[Your goal]
Return every item below without any change, keeping each line identical.
'''
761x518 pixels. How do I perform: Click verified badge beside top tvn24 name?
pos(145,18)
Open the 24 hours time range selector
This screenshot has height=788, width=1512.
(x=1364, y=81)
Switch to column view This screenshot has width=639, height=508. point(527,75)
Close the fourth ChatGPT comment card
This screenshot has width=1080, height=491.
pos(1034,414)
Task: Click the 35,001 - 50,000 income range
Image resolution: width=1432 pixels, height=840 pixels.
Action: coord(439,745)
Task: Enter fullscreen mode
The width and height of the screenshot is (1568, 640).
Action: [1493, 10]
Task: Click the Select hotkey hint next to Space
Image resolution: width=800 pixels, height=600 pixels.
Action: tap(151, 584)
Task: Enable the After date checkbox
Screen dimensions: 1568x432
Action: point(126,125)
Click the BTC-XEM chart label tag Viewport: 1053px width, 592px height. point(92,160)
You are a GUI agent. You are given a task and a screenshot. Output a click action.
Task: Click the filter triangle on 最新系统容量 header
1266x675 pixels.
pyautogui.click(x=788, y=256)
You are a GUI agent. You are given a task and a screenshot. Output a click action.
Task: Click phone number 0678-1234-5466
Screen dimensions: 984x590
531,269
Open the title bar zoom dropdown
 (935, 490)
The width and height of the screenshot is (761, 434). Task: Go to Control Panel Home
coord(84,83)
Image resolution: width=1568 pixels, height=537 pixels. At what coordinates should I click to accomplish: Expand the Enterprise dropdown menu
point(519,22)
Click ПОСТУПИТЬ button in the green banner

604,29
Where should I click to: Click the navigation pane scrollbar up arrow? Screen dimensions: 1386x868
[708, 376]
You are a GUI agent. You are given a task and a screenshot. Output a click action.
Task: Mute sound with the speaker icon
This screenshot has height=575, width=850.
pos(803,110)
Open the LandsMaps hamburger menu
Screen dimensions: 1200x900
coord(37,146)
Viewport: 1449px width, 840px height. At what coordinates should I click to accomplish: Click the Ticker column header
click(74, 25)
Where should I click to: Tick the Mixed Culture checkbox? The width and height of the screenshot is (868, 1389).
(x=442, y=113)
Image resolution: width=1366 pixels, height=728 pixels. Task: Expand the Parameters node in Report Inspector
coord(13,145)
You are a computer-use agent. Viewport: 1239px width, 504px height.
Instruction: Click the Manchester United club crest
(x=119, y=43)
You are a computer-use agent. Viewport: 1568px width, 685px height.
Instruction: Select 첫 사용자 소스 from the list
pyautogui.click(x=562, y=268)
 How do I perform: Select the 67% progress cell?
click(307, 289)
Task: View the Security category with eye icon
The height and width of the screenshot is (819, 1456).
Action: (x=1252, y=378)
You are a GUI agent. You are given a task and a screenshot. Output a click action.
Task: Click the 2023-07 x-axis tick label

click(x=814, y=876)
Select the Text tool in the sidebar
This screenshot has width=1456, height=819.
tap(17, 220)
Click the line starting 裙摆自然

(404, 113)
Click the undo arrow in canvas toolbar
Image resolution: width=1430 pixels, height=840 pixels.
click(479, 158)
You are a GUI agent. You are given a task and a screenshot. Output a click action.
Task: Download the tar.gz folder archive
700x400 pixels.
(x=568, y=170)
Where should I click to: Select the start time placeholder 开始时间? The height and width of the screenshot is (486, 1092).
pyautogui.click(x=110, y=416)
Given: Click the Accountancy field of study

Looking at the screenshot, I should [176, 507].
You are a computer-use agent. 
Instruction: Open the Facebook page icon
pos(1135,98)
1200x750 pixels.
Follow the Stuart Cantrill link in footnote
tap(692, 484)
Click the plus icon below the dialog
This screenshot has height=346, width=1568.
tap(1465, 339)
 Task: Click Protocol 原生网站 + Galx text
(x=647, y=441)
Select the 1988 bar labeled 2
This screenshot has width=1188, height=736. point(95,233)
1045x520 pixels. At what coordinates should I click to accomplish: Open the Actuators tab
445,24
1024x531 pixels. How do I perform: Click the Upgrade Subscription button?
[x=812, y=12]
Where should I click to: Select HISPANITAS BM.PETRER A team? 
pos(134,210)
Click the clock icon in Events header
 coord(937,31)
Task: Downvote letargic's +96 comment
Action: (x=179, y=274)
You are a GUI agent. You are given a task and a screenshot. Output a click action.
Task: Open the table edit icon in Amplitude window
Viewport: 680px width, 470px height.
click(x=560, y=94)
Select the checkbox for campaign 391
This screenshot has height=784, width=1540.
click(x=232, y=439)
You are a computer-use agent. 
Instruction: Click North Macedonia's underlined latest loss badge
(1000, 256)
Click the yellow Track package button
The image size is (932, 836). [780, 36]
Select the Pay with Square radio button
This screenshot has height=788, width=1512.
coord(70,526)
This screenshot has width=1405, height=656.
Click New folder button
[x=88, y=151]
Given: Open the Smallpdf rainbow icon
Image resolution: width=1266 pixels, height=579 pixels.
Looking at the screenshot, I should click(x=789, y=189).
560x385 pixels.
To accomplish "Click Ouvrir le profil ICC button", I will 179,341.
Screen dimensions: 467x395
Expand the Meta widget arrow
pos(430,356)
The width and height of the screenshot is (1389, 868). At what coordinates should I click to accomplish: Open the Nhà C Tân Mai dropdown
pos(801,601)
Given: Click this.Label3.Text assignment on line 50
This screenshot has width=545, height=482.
'''
[Response to the exercise]
761x518 pixels. How do I perform: Click verified badge beside top tvn24 name?
pos(145,18)
Open the 24 hours time range selector
This screenshot has height=788, width=1512.
(x=1364, y=81)
Switch to column view This screenshot has width=639, height=508. point(527,75)
Close the fourth ChatGPT comment card
This screenshot has width=1080, height=491.
pos(1034,414)
Task: Click the 35,001 - 50,000 income range
Image resolution: width=1432 pixels, height=840 pixels.
Action: coord(439,745)
Task: Enter fullscreen mode
The width and height of the screenshot is (1568, 640).
Action: [1493, 10]
Task: Click the Select hotkey hint next to Space
Image resolution: width=800 pixels, height=600 pixels.
Action: tap(151, 584)
Task: Enable the After date checkbox
Screen dimensions: 1568x432
Action: point(126,125)
Click the BTC-XEM chart label tag Viewport: 1053px width, 592px height. point(92,160)
You are a GUI agent. You are given a task and a screenshot. Output a click action.
Task: Click the filter triangle on 最新系统容量 header
1266x675 pixels.
pyautogui.click(x=788, y=256)
You are a GUI agent. You are given a task and a screenshot. Output a click action.
Task: Click phone number 0678-1234-5466
Screen dimensions: 984x590
531,269
Open the title bar zoom dropdown
 (935, 490)
The width and height of the screenshot is (761, 434). Task: Go to Control Panel Home
coord(84,83)
Image resolution: width=1568 pixels, height=537 pixels. At what coordinates should I click to accomplish: Expand the Enterprise dropdown menu
point(519,22)
Click ПОСТУПИТЬ button in the green banner

604,29
Where should I click to: Click the navigation pane scrollbar up arrow? Screen dimensions: 1386x868
[708, 376]
You are a GUI agent. You are given a task and a screenshot. Output a click action.
Task: Mute sound with the speaker icon
This screenshot has height=575, width=850.
pos(803,110)
Open the LandsMaps hamburger menu
Screen dimensions: 1200x900
coord(37,146)
Viewport: 1449px width, 840px height. At what coordinates should I click to accomplish: Click the Ticker column header
click(74, 25)
Where should I click to: Tick the Mixed Culture checkbox? The width and height of the screenshot is (868, 1389).
(x=442, y=113)
Image resolution: width=1366 pixels, height=728 pixels. Task: Expand the Parameters node in Report Inspector
coord(13,145)
You are a computer-use agent. Viewport: 1239px width, 504px height.
Instruction: Click the Manchester United club crest
(x=119, y=43)
You are a computer-use agent. Viewport: 1568px width, 685px height.
Instruction: Select 첫 사용자 소스 from the list
pyautogui.click(x=562, y=268)
 How do I perform: Select the 67% progress cell?
click(307, 289)
Task: View the Security category with eye icon
The height and width of the screenshot is (819, 1456).
Action: (x=1252, y=378)
You are a GUI agent. You are given a task and a screenshot. Output a click action.
Task: Click the 2023-07 x-axis tick label

click(x=814, y=876)
Select the Text tool in the sidebar
This screenshot has width=1456, height=819.
tap(17, 220)
Click the line starting 裙摆自然

(404, 113)
Click the undo arrow in canvas toolbar
Image resolution: width=1430 pixels, height=840 pixels.
click(479, 158)
You are a GUI agent. You are given a task and a screenshot. Output a click action.
Task: Download the tar.gz folder archive
700x400 pixels.
(x=568, y=170)
Where should I click to: Select the start time placeholder 开始时间? The height and width of the screenshot is (486, 1092).
pyautogui.click(x=110, y=416)
Given: Click the Accountancy field of study

Looking at the screenshot, I should [176, 507].
You are a computer-use agent. 
Instruction: Open the Facebook page icon
pos(1135,98)
1200x750 pixels.
Follow the Stuart Cantrill link in footnote
tap(692, 484)
Click the plus icon below the dialog
This screenshot has height=346, width=1568.
tap(1465, 339)
 Task: Click Protocol 原生网站 + Galx text
(x=647, y=441)
Select the 1988 bar labeled 2
This screenshot has width=1188, height=736. point(95,233)
1045x520 pixels. At what coordinates should I click to accomplish: Open the Actuators tab
445,24
1024x531 pixels. How do I perform: Click the Upgrade Subscription button?
[x=812, y=12]
Where should I click to: Select HISPANITAS BM.PETRER A team? 
pos(134,210)
Click the clock icon in Events header
 coord(937,31)
Task: Downvote letargic's +96 comment
Action: (x=179, y=274)
You are a GUI agent. You are given a task and a screenshot. Output a click action.
Task: Open the table edit icon in Amplitude window
Viewport: 680px width, 470px height.
click(x=560, y=94)
Select the checkbox for campaign 391
This screenshot has height=784, width=1540.
click(x=232, y=439)
You are a computer-use agent. 
Instruction: Click North Macedonia's underlined latest loss badge
(1000, 256)
Click the yellow Track package button
The image size is (932, 836). [780, 36]
Select the Pay with Square radio button
This screenshot has height=788, width=1512.
coord(70,526)
This screenshot has width=1405, height=656.
Click New folder button
[x=88, y=151]
Given: Open the Smallpdf rainbow icon
Image resolution: width=1266 pixels, height=579 pixels.
Looking at the screenshot, I should click(x=789, y=189).
560x385 pixels.
To accomplish "Click Ouvrir le profil ICC button", I will 179,341.
Screen dimensions: 467x395
Expand the Meta widget arrow
pos(430,356)
The width and height of the screenshot is (1389, 868). At what coordinates should I click to accomplish: Open the Nhà C Tân Mai dropdown
pos(801,601)
Given: Click this.Label3.Text assignment on line 50
This screenshot has width=545, height=482.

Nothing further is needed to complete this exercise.